Copy nothing but the line with "Viewport: 531px width, 353px height." and the lines that follow it to the end of the entries below, and keep the pictures out.

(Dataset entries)
================================

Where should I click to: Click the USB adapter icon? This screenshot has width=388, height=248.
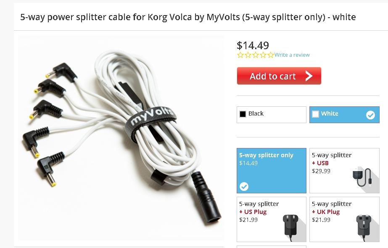(362, 177)
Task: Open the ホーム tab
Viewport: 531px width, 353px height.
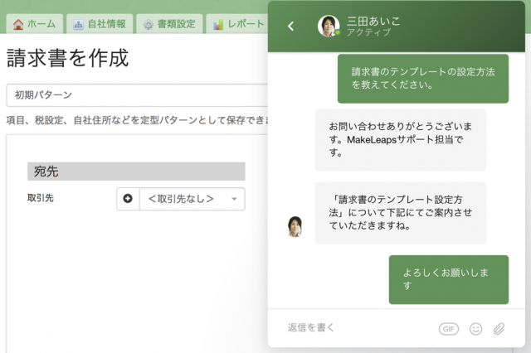Action: coord(34,24)
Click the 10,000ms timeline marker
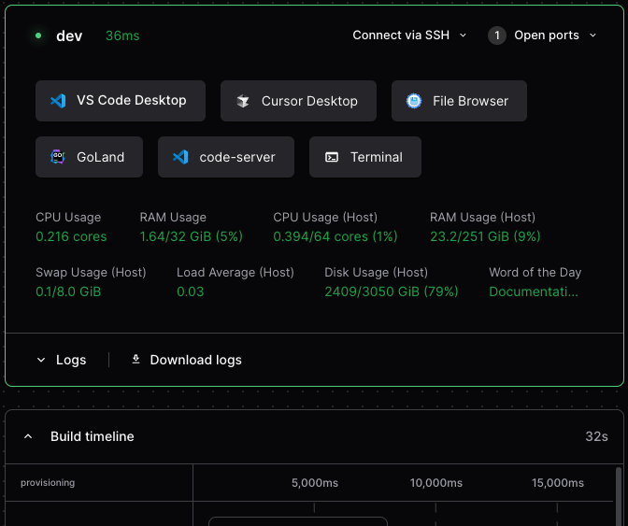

================================

### Solution
Viewport: 531px width, 353px height.
Action: coord(34,24)
Click the 10,000ms timeline marker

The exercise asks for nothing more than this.